■ INPUT FOR THIS TASK ■
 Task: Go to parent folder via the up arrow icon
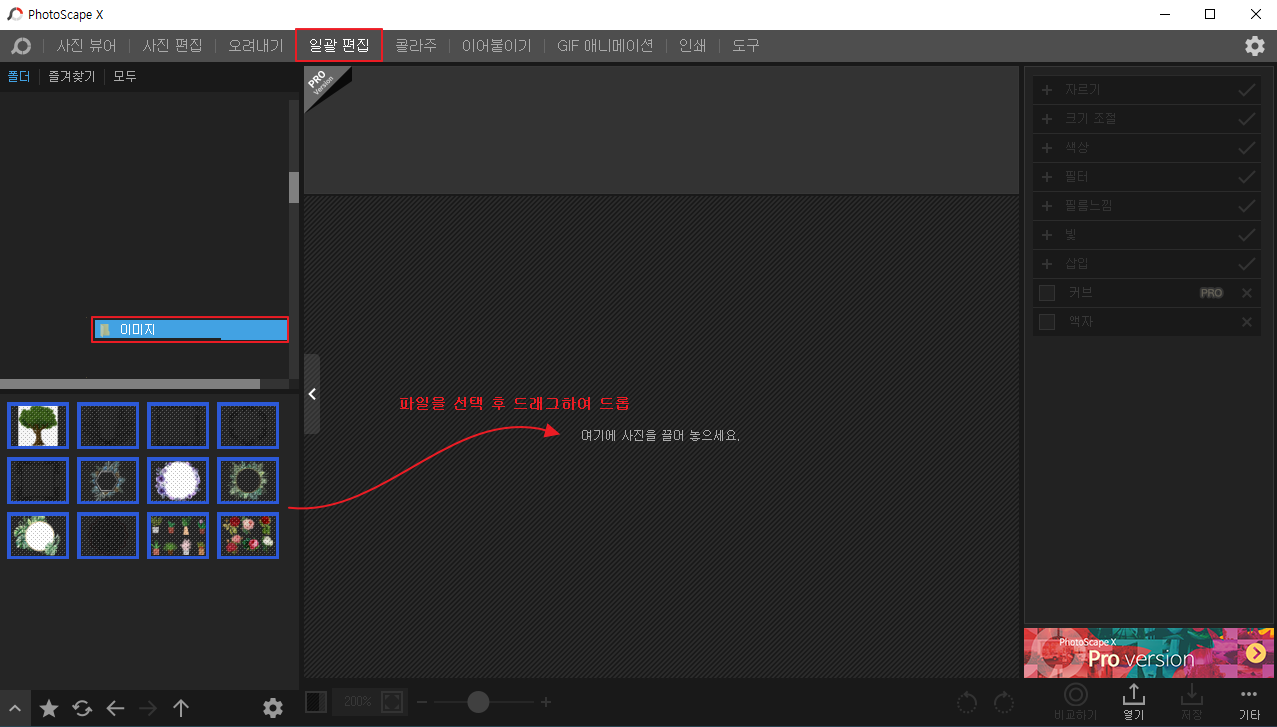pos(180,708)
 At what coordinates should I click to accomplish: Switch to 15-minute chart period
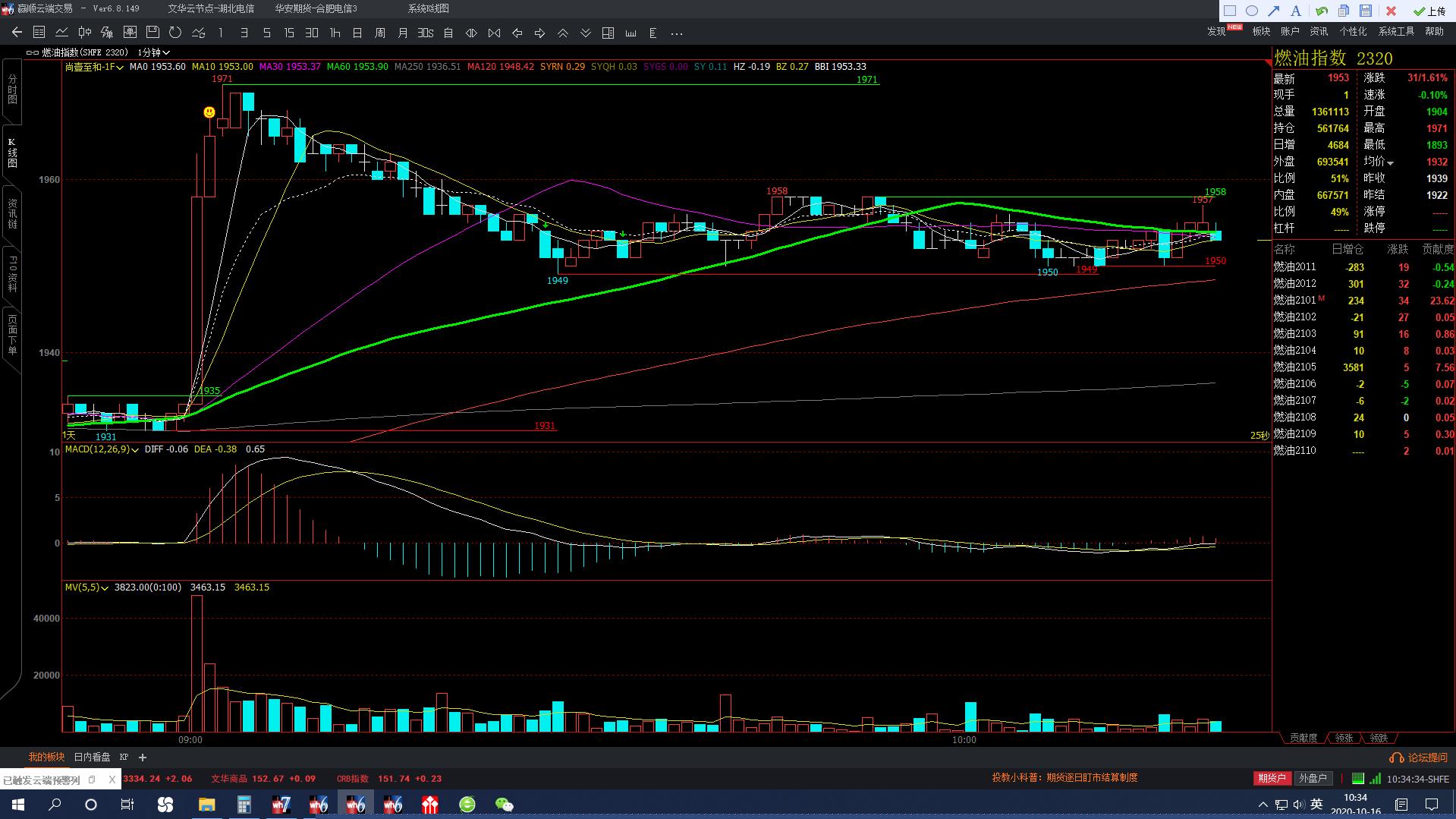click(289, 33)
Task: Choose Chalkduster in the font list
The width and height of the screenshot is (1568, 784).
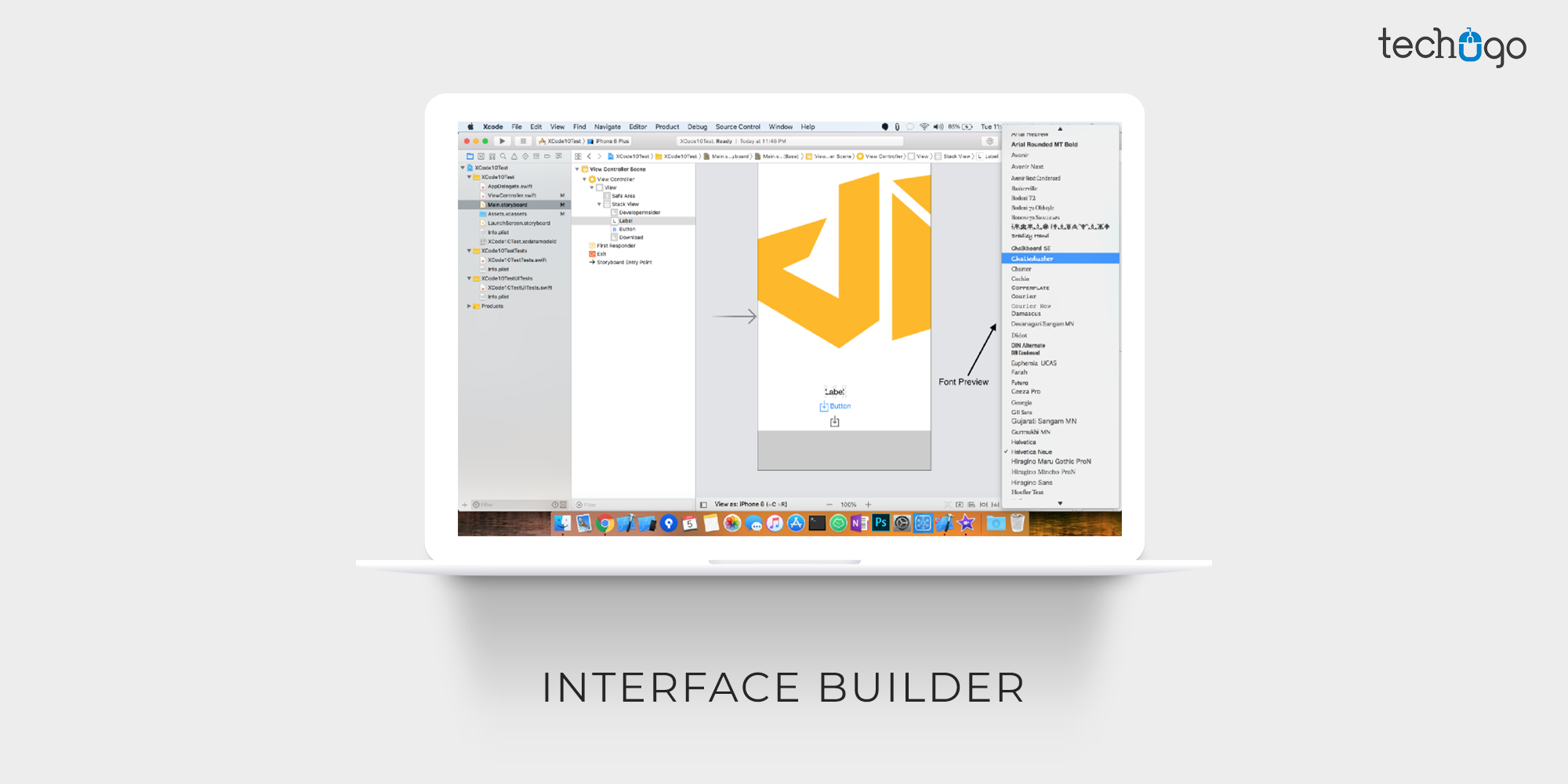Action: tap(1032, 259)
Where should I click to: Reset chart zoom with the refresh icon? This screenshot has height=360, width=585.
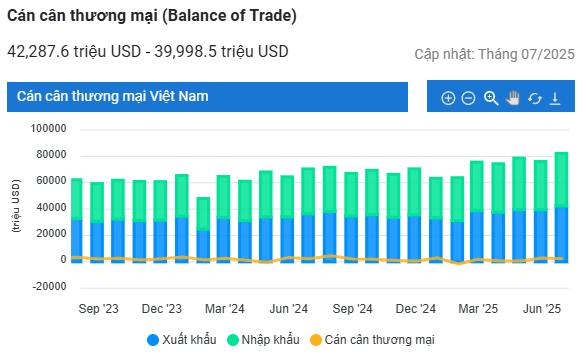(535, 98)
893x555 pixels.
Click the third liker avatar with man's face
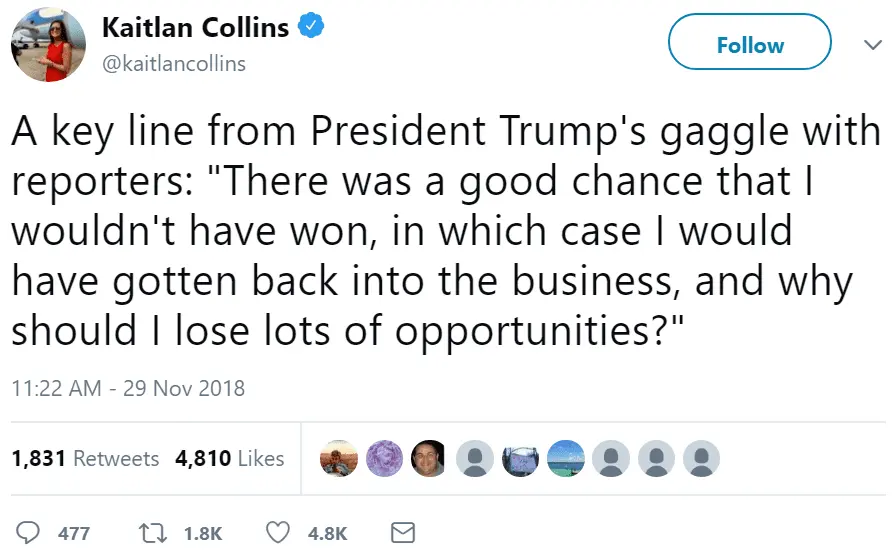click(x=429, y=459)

■ STATED EXERCISE ■
Rewrite the entries beginning with the line that contains "893x555 pixels." and continuing through the end of the entries, changing "avatar" to "profile picture" and keeping everything else the same. Leave the pictures out of your answer.

■ PROBLEM SOLUTION ■
893x555 pixels.
Click the third liker profile picture with man's face
click(x=429, y=459)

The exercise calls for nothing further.